Triton v0.8 and ARMv7: A Guideline for Adding New Architectures
As you may have read in our previous blog post,
the release of Triton v0.8 came with a lot of features and improvements.
Support for the ARMv7 architecture is amongst the main contributions of this
new version.
This blog post provides some extra details about how we achieved it.
Furthermore, we would like to describe the process and general guidelines to
add new architectures to Triton. Contrarily to what one might think, the process
is pretty straightforward in terms of integration (the core does not need much
modifications). However, it needs some effort regarding development, which
ultimately depends on the complexity and quirks of the target architecture.
A quick introduction to the ARMv7 architecture
Let’s start with a very brief overview of the architecture. ARMv7 is a RISC
processor, with a Load/Store memory model (which means memory access is
restricted to specific instructions). It has thirteen general-purpose 32-bit
registers (R0 to R12) and three 32-bit registers which have special
uses: SP (Stack Pointer), LR (Link Register), and PC (Program
Counter) (they can also be referred to as R13, R14, and R15,
respectively). Besides, there is a 32-bit Application Program Status Register
(APSR), which holds the flags (N, Z, C and V).
One peculiar aspect of the architecture is that it has two main execution
modes: ARM and Thumb (instructions are encoded for one or the other).

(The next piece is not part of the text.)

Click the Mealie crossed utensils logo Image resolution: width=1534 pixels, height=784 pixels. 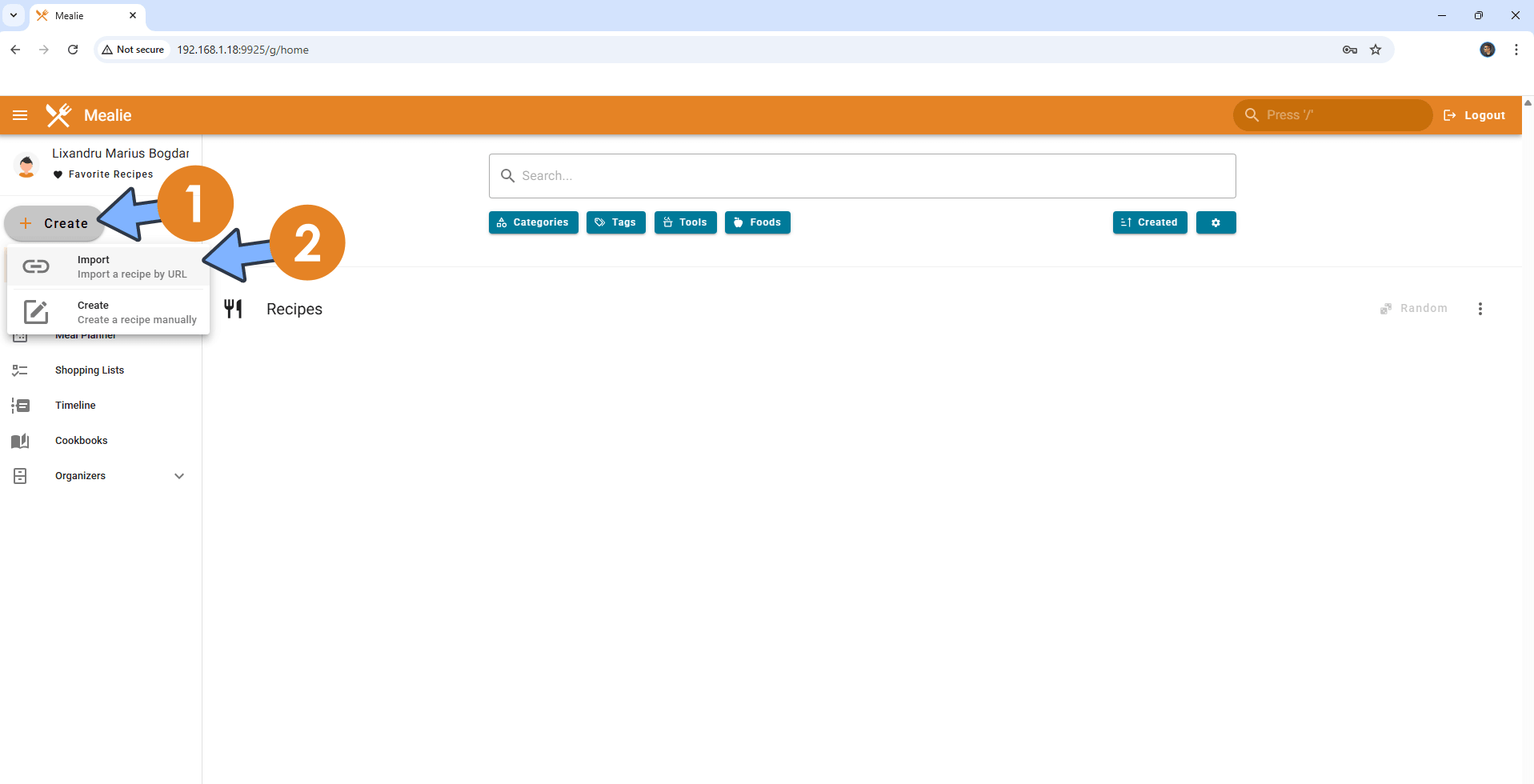pyautogui.click(x=58, y=115)
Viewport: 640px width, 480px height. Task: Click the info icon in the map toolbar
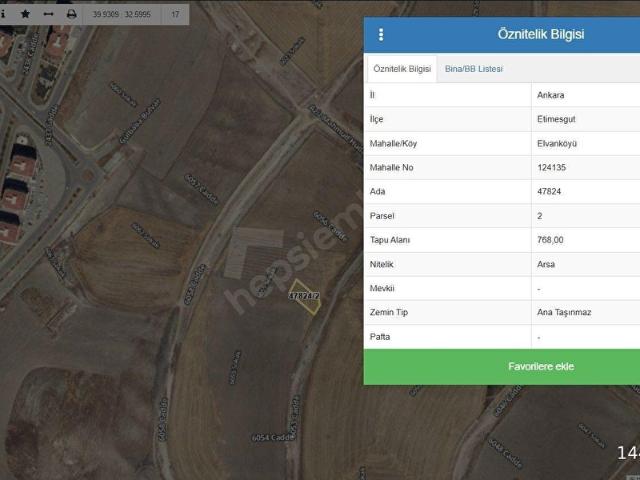click(3, 14)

Transitions between these two modes can occur anytime during execution (only
through specific instructions, though). Instructions encoded for ARM mode are
fixed in size, 4 bytes; whereas those encoded for Thumb can be 2 or 4 bytes
long. Another interesting feature, is that most instructions are conditional,
that is, they execute (or not) based on the current values of the flags.
Lastly, the memory also offers flexibility as data accesses can be either
little-endian or big-endian (just data, instructions are always
little-endian).
The ubiquity of ARM processors is one of the main reasons for adding support
for ARMv7 in Triton. ARMv7 is a widely popular architecture, particularly in
embedded devices and mobile phones. We wanted to bring the advantages of
Triton to this architecture (most tools are prepared to work on Intel
x86/x86_64 only). The other reason is to show the flexibility and
extensibility of Triton. ARMv7 poses some challenges in terms of
implementation given its many features and peculiarities (some of them quite
different from the rest of the supported architectures). Therefore, ARMv7
makes a great architecture to add to the list of supported ones.
Now without further ado, let’s describe all the necessary steps to implement a
new architecture in Triton.
Step 1: Describing registers specification and defining enums
The first step consists in describing the registers specification of the new
architecture. The description is defined in a *.spec* file and will be
interpreted as C/C++ macro definitions. The definitions are pretty
straightforward and must follow the following syntax for each register:
REG_SPEC(UPPER_NAME, LOWER_NAME, UPPER_BIT_POS, LOWER_BIT_POS, PARENT_REG, IS_MUTABLE)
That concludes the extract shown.